Du trugst leichte Schuhe und leichte Kleider, deine Haut noch frühlingshell. Mir war das alles andere als egal; aber keinen Fleck hatten wir lange für uns. Ja, haben die Leute denn nichts anderes zu tun? Und: Noch ein paar Schritte gehen?

Der Tag schritt aus, wir waren schneller; der Weg lief sich von selbst. Noch nicht müde? Noch nicht müde. Kirschenmichel heißt es bei uns, Kirschenplotzer bei euch, man müßte mal einen machen mit den Kirschen hier vom Wegesrand, süßsauer und wie aus rotem Glas.

Wegkreuze, Rainfarn und wildes Oreganum, ein Postkartenblick, sieben Berge, ein Vulkan und immer noch kein Regen, nicht Blitz noch Donner --

Da lag schon der Fluß, da das Dorf, da der Bahnhof. Schon vorbei? Merkst du den Weg denn auch nicht in den Beinen? Wir könnten noch ein paar Schritte ...
==*==
AUFGABEN UND ÜBUNGEN:
1. Übersetzen Sie den Satz „Der Tag schritt aus, wir waren schneller; der Weg lief sich von selbst.“ aus dem Textauszug ins Englische.
2. Wie heißt laut Textauszug der Kirschenmichel „bei euch“?
Stützen Sie sich ausschließlich auf den Textauszug.

EXTRAHIERTE EINTRÄGE:
==*==
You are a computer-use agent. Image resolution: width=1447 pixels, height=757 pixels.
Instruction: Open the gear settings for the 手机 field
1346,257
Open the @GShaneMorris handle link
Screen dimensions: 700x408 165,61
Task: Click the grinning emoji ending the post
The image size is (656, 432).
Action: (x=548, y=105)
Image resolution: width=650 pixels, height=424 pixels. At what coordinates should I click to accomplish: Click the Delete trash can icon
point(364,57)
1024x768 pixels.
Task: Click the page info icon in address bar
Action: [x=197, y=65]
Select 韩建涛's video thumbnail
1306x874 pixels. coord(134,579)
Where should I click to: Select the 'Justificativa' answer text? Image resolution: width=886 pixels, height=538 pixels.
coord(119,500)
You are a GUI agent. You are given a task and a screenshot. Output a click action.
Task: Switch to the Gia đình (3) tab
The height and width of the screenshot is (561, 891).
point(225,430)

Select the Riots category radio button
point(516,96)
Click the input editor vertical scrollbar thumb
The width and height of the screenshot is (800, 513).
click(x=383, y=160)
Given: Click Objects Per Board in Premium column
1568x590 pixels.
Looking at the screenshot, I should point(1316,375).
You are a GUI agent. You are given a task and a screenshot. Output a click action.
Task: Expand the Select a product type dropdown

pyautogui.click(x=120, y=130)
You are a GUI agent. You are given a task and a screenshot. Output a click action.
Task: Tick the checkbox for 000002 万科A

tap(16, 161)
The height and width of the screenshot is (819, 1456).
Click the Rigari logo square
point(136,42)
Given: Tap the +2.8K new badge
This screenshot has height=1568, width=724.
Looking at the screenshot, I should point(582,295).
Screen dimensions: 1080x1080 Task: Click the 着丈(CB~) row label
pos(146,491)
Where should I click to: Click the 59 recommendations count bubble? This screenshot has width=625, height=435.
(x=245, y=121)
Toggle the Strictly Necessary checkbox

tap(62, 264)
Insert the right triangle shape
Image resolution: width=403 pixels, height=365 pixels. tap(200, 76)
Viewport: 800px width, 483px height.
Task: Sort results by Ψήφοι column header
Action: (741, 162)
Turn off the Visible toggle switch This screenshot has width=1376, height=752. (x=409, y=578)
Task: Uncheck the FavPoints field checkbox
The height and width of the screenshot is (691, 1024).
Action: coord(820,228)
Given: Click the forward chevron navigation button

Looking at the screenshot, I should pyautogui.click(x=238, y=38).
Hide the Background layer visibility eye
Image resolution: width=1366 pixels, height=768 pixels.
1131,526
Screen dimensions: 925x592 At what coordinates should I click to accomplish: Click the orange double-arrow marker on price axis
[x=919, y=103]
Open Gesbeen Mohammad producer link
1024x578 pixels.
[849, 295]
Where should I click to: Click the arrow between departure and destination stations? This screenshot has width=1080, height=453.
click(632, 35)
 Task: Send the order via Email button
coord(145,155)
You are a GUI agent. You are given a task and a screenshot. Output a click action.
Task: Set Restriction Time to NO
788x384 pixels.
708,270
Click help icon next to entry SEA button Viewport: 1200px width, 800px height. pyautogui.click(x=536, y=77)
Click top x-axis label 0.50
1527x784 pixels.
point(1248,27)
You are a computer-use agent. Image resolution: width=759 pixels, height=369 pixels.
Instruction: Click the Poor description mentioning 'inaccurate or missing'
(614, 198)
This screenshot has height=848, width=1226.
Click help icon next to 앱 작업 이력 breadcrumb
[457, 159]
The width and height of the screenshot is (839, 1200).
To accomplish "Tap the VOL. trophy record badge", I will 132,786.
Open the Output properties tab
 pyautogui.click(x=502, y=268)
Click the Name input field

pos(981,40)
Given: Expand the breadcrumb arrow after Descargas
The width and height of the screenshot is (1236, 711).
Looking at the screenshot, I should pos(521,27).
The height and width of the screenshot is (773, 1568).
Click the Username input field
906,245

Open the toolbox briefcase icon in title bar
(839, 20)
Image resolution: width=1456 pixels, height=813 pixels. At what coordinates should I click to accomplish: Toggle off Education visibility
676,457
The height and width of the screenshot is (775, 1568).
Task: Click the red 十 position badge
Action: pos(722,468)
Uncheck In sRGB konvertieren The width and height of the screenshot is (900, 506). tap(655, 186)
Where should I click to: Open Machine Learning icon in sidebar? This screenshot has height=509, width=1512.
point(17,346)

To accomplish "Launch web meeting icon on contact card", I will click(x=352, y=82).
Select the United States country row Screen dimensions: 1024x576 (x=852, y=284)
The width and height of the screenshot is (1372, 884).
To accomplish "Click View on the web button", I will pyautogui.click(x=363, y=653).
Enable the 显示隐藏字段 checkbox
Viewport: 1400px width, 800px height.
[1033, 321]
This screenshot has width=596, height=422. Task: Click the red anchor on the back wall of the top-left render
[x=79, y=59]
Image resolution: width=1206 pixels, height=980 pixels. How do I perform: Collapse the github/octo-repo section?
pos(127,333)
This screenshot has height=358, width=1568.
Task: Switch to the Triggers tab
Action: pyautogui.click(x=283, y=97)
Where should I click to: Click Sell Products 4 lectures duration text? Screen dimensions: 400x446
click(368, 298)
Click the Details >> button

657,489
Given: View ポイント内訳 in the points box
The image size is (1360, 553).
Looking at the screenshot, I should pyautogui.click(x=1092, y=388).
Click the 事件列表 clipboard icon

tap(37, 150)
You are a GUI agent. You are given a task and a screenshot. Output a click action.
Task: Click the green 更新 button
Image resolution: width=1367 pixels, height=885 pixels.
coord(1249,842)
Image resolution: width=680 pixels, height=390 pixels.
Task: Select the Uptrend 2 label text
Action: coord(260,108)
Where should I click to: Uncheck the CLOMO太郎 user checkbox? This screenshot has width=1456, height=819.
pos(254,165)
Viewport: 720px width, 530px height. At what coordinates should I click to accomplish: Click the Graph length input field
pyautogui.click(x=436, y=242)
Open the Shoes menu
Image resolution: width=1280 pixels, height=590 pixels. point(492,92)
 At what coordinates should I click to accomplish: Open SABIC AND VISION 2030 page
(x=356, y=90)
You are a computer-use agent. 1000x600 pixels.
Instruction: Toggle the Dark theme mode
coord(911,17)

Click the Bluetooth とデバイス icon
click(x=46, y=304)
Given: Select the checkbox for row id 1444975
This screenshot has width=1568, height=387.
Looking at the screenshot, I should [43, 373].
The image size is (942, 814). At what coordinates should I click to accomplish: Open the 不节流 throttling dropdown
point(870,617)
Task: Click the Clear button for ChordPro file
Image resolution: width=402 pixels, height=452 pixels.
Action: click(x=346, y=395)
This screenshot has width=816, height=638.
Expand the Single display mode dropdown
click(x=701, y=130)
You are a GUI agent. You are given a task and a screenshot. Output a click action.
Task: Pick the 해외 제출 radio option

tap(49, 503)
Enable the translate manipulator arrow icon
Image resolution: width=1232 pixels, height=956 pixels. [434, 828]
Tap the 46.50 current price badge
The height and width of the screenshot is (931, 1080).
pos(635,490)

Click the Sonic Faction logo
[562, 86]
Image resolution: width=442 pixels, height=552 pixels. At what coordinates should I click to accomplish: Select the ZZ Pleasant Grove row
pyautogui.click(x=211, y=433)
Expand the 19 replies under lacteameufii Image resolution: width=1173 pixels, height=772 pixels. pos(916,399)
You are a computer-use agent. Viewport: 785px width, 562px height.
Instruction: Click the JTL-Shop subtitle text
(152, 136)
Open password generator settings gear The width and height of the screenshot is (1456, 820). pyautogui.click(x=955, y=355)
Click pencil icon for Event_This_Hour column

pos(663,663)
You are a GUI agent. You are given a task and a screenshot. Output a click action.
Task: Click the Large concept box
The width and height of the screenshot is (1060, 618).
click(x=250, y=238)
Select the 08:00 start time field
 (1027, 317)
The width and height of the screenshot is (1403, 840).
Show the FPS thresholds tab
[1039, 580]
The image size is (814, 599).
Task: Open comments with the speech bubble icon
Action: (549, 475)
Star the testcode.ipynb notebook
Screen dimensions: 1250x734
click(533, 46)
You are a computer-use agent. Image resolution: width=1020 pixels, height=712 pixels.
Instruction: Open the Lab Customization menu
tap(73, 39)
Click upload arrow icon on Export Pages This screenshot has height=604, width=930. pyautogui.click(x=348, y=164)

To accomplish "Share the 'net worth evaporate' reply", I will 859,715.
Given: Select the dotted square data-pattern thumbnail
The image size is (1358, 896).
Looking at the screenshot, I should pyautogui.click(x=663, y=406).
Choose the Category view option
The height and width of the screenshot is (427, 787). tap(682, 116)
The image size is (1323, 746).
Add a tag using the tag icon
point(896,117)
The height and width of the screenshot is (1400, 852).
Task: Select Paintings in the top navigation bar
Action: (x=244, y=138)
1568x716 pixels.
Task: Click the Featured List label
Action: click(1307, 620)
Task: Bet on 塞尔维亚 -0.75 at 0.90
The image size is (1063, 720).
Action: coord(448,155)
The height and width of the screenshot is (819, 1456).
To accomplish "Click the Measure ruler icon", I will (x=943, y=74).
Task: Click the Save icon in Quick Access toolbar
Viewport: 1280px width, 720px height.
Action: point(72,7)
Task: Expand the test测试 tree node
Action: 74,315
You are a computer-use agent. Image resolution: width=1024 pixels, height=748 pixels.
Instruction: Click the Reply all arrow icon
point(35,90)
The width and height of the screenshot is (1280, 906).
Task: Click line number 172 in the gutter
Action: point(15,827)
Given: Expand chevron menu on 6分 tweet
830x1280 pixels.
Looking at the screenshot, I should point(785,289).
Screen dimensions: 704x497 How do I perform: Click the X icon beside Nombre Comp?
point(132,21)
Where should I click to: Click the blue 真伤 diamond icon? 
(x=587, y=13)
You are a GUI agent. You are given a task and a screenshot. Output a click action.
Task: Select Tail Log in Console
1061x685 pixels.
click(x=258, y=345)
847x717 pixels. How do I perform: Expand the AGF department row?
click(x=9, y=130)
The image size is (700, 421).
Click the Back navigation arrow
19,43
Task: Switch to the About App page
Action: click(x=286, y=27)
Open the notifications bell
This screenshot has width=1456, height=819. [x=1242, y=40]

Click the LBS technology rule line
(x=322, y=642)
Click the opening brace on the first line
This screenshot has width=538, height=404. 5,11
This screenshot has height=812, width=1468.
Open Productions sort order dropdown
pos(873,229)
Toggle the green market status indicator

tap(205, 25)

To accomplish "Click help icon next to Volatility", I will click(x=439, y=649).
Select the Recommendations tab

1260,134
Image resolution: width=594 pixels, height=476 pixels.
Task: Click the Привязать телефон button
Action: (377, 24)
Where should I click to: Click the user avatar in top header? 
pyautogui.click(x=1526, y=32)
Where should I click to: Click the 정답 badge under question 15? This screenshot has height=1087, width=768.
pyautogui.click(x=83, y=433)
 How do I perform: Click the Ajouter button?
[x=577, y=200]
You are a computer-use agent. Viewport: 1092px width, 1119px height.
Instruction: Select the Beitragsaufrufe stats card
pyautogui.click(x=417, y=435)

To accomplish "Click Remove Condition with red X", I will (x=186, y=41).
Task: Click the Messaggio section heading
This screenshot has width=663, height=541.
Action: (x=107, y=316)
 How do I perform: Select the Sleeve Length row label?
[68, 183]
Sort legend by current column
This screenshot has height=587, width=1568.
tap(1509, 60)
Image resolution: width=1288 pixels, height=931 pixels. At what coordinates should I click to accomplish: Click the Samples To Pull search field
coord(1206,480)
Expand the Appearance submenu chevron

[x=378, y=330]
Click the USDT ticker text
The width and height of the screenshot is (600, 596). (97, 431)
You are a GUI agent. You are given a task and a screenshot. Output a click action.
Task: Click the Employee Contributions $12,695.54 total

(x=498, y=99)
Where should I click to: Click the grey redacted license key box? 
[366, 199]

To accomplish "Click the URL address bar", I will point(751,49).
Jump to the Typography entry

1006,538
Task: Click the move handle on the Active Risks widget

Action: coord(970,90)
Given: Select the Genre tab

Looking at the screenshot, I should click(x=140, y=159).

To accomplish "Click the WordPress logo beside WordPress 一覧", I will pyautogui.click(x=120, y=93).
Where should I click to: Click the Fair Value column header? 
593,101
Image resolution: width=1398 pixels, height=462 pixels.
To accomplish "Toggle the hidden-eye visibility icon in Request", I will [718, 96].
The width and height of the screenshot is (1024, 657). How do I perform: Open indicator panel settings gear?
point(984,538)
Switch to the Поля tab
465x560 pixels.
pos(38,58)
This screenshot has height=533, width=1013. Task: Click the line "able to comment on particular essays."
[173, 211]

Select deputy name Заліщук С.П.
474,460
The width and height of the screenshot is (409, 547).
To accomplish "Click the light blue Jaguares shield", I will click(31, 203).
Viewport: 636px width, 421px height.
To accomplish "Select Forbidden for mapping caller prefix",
==*==
LÖSUNGEN ZUR ÜBUNG:
1. The day strode on, we were faster; the path walked itself.

2. Kirschenplotzer.